→ **EXERCISE PROMPT**: Return the records verbatim.

→ **DATA SHOWN**:
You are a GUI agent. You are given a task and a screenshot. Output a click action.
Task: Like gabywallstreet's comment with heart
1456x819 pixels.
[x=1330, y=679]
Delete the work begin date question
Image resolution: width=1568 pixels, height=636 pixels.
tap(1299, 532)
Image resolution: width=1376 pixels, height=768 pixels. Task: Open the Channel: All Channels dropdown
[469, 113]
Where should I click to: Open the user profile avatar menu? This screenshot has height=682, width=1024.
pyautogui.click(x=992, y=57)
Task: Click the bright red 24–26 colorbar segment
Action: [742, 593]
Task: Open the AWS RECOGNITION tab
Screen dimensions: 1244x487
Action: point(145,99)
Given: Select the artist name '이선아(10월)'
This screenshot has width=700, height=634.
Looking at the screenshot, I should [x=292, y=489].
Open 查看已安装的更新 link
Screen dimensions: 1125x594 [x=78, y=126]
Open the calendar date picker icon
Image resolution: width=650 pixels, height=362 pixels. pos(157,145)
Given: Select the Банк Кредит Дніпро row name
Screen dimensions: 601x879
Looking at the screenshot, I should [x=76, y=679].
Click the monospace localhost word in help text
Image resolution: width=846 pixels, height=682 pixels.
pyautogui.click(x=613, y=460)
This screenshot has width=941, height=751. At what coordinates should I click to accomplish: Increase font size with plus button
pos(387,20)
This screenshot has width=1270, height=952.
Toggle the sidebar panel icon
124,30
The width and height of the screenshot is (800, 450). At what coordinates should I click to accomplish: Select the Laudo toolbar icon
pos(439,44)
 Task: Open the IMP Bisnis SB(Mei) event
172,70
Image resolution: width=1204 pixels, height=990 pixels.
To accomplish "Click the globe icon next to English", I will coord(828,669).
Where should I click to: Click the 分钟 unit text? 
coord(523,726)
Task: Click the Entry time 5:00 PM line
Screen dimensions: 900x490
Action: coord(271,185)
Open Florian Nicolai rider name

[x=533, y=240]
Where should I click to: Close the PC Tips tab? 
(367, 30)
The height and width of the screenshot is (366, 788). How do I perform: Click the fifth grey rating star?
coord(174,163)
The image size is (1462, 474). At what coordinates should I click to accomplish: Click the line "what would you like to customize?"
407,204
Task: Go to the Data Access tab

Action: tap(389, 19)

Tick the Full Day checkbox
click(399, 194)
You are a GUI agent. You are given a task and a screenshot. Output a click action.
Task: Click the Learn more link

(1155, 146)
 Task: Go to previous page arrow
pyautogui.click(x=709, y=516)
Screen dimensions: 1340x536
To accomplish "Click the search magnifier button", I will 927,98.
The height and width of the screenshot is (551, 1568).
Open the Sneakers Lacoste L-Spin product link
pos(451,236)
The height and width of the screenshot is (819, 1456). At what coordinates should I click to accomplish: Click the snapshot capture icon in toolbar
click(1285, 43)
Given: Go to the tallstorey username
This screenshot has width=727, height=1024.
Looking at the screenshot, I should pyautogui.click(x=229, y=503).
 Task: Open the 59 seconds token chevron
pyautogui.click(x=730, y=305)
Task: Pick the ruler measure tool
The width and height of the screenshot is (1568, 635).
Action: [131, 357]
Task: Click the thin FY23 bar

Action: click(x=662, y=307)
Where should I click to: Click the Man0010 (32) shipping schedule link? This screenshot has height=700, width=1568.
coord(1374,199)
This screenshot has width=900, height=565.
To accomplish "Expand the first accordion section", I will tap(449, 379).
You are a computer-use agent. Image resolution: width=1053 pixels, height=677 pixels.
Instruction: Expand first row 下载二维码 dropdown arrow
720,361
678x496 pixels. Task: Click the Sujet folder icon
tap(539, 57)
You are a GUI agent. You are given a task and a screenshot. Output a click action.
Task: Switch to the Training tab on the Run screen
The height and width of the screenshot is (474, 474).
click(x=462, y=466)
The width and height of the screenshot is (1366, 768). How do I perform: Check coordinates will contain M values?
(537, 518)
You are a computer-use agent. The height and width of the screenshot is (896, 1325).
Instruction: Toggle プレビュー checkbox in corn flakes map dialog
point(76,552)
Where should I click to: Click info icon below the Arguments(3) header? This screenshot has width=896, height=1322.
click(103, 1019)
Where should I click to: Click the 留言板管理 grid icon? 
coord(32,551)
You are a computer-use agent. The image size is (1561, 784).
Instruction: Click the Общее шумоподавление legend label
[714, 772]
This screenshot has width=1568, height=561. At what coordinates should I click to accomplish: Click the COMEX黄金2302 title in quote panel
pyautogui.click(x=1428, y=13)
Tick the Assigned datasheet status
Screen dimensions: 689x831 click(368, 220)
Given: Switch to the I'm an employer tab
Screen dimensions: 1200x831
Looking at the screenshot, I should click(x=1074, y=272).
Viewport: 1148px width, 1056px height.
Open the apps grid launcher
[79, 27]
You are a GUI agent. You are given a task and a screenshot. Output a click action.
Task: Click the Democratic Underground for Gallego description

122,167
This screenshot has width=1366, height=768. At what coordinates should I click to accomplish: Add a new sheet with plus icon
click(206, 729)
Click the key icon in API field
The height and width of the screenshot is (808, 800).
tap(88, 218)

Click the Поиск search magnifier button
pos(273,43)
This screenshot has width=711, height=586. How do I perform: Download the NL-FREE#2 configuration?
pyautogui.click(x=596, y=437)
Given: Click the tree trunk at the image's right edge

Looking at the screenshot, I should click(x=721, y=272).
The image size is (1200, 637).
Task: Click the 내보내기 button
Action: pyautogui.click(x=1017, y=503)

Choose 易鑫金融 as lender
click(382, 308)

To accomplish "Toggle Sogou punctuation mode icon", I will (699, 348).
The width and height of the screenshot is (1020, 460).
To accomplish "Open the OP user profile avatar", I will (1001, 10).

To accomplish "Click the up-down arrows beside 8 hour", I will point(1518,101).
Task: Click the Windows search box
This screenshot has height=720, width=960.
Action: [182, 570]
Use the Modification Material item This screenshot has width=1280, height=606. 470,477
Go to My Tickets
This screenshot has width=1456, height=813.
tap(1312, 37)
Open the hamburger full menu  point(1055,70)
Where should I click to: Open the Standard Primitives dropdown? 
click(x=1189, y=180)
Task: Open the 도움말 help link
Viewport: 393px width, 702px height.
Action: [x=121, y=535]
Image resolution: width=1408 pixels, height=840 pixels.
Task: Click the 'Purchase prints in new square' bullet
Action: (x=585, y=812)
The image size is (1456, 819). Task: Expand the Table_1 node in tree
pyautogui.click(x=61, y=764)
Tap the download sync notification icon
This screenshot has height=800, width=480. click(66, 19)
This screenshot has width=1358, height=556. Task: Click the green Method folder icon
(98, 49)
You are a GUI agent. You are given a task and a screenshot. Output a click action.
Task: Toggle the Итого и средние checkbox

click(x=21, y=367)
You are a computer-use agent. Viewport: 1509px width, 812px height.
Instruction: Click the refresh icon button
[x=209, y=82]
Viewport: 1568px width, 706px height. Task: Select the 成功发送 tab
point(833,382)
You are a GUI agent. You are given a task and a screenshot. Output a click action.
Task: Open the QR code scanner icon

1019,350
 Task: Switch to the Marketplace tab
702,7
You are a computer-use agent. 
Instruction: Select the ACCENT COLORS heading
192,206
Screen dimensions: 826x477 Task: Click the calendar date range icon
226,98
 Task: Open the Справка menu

→ **WRITTEN ANSWER**:
You are a GUI agent. You are given a task and a screenshot. Output a click action.
Task: Like gabywallstreet's comment with heart
1456x819 pixels.
[x=1330, y=679]
Delete the work begin date question
Image resolution: width=1568 pixels, height=636 pixels.
tap(1299, 532)
Image resolution: width=1376 pixels, height=768 pixels. Task: Open the Channel: All Channels dropdown
[469, 113]
Where should I click to: Open the user profile avatar menu? This screenshot has height=682, width=1024.
pyautogui.click(x=992, y=57)
Task: Click the bright red 24–26 colorbar segment
Action: [742, 593]
Task: Open the AWS RECOGNITION tab
Screen dimensions: 1244x487
Action: point(145,99)
Given: Select the artist name '이선아(10월)'
This screenshot has width=700, height=634.
Looking at the screenshot, I should [x=292, y=489].
Open 查看已安装的更新 link
Screen dimensions: 1125x594 [x=78, y=126]
Open the calendar date picker icon
Image resolution: width=650 pixels, height=362 pixels. pos(157,145)
Given: Select the Банк Кредит Дніпро row name
Screen dimensions: 601x879
Looking at the screenshot, I should [x=76, y=679].
Click the monospace localhost word in help text
Image resolution: width=846 pixels, height=682 pixels.
pyautogui.click(x=613, y=460)
This screenshot has width=941, height=751. At what coordinates should I click to accomplish: Increase font size with plus button
pos(387,20)
This screenshot has width=1270, height=952.
Toggle the sidebar panel icon
124,30
The width and height of the screenshot is (800, 450). At what coordinates should I click to accomplish: Select the Laudo toolbar icon
pos(439,44)
 Task: Open the IMP Bisnis SB(Mei) event
172,70
Image resolution: width=1204 pixels, height=990 pixels.
To accomplish "Click the globe icon next to English", I will coord(828,669).
Where should I click to: Click the 分钟 unit text? 
coord(523,726)
Task: Click the Entry time 5:00 PM line
Screen dimensions: 900x490
Action: coord(271,185)
Open Florian Nicolai rider name

[x=533, y=240]
Where should I click to: Close the PC Tips tab? 
(367, 30)
The height and width of the screenshot is (366, 788). How do I perform: Click the fifth grey rating star?
coord(174,163)
The image size is (1462, 474). At what coordinates should I click to accomplish: Click the line "what would you like to customize?"
407,204
Task: Go to the Data Access tab

Action: tap(389, 19)

Tick the Full Day checkbox
click(399, 194)
You are a GUI agent. You are given a task and a screenshot. Output a click action.
Task: Click the Learn more link

(1155, 146)
 Task: Go to previous page arrow
pyautogui.click(x=709, y=516)
Screen dimensions: 1340x536
To accomplish "Click the search magnifier button", I will 927,98.
The height and width of the screenshot is (551, 1568).
Open the Sneakers Lacoste L-Spin product link
pos(451,236)
The height and width of the screenshot is (819, 1456). At what coordinates should I click to accomplish: Click the snapshot capture icon in toolbar
click(1285, 43)
Given: Go to the tallstorey username
This screenshot has width=727, height=1024.
Looking at the screenshot, I should pyautogui.click(x=229, y=503).
 Task: Open the 59 seconds token chevron
pyautogui.click(x=730, y=305)
Task: Pick the ruler measure tool
The width and height of the screenshot is (1568, 635).
Action: [131, 357]
Task: Click the thin FY23 bar

Action: click(x=662, y=307)
Where should I click to: Click the Man0010 (32) shipping schedule link? This screenshot has height=700, width=1568.
coord(1374,199)
This screenshot has width=900, height=565.
To accomplish "Expand the first accordion section", I will tap(449, 379).
You are a computer-use agent. Image resolution: width=1053 pixels, height=677 pixels.
Instruction: Expand first row 下载二维码 dropdown arrow
720,361
678x496 pixels. Task: Click the Sujet folder icon
tap(539, 57)
You are a GUI agent. You are given a task and a screenshot. Output a click action.
Task: Switch to the Training tab on the Run screen
The height and width of the screenshot is (474, 474).
click(x=462, y=466)
The width and height of the screenshot is (1366, 768). How do I perform: Check coordinates will contain M values?
(537, 518)
You are a computer-use agent. The height and width of the screenshot is (896, 1325).
Instruction: Toggle プレビュー checkbox in corn flakes map dialog
point(76,552)
Where should I click to: Click info icon below the Arguments(3) header? This screenshot has width=896, height=1322.
click(103, 1019)
Where should I click to: Click the 留言板管理 grid icon? 
coord(32,551)
You are a computer-use agent. The image size is (1561, 784).
Instruction: Click the Общее шумоподавление legend label
[714, 772]
This screenshot has width=1568, height=561. At what coordinates should I click to accomplish: Click the COMEX黄金2302 title in quote panel
pyautogui.click(x=1428, y=13)
Tick the Assigned datasheet status
Screen dimensions: 689x831 click(368, 220)
Given: Switch to the I'm an employer tab
Screen dimensions: 1200x831
Looking at the screenshot, I should click(x=1074, y=272).
Viewport: 1148px width, 1056px height.
Open the apps grid launcher
[79, 27]
You are a GUI agent. You are given a task and a screenshot. Output a click action.
Task: Click the Democratic Underground for Gallego description

122,167
This screenshot has width=1366, height=768. At what coordinates should I click to accomplish: Add a new sheet with plus icon
click(206, 729)
Click the key icon in API field
The height and width of the screenshot is (808, 800).
tap(88, 218)

Click the Поиск search magnifier button
pos(273,43)
This screenshot has width=711, height=586. How do I perform: Download the NL-FREE#2 configuration?
pyautogui.click(x=596, y=437)
Given: Click the tree trunk at the image's right edge

Looking at the screenshot, I should click(x=721, y=272).
The image size is (1200, 637).
Task: Click the 내보내기 button
Action: pyautogui.click(x=1017, y=503)

Choose 易鑫金融 as lender
click(382, 308)

To accomplish "Toggle Sogou punctuation mode icon", I will (699, 348).
The width and height of the screenshot is (1020, 460).
To accomplish "Open the OP user profile avatar", I will (1001, 10).

To accomplish "Click the up-down arrows beside 8 hour", I will point(1518,101).
Task: Click the Windows search box
This screenshot has height=720, width=960.
Action: [182, 570]
Use the Modification Material item This screenshot has width=1280, height=606. 470,477
Go to My Tickets
This screenshot has width=1456, height=813.
tap(1312, 37)
Open the hamburger full menu  point(1055,70)
Where should I click to: Open the Standard Primitives dropdown? 
click(x=1189, y=180)
Task: Open the 도움말 help link
Viewport: 393px width, 702px height.
Action: [x=121, y=535]
Image resolution: width=1408 pixels, height=840 pixels.
Task: Click the 'Purchase prints in new square' bullet
Action: (x=585, y=812)
The image size is (1456, 819). Task: Expand the Table_1 node in tree
pyautogui.click(x=61, y=764)
Tap the download sync notification icon
This screenshot has height=800, width=480. click(66, 19)
This screenshot has width=1358, height=556. Task: Click the green Method folder icon
(98, 49)
You are a GUI agent. You are given a task and a screenshot. Output a click action.
Task: Toggle the Итого и средние checkbox

click(x=21, y=367)
You are a computer-use agent. Viewport: 1509px width, 812px height.
Instruction: Click the refresh icon button
[x=209, y=82]
Viewport: 1568px width, 706px height. Task: Select the 成功发送 tab
point(833,382)
You are a GUI agent. You are given a task and a screenshot. Output a click action.
Task: Open the QR code scanner icon

1019,350
 Task: Switch to the Marketplace tab
702,7
You are a computer-use agent. 
Instruction: Select the ACCENT COLORS heading
192,206
Screen dimensions: 826x477 Task: Click the calendar date range icon
226,98
 Task: Open the Справка menu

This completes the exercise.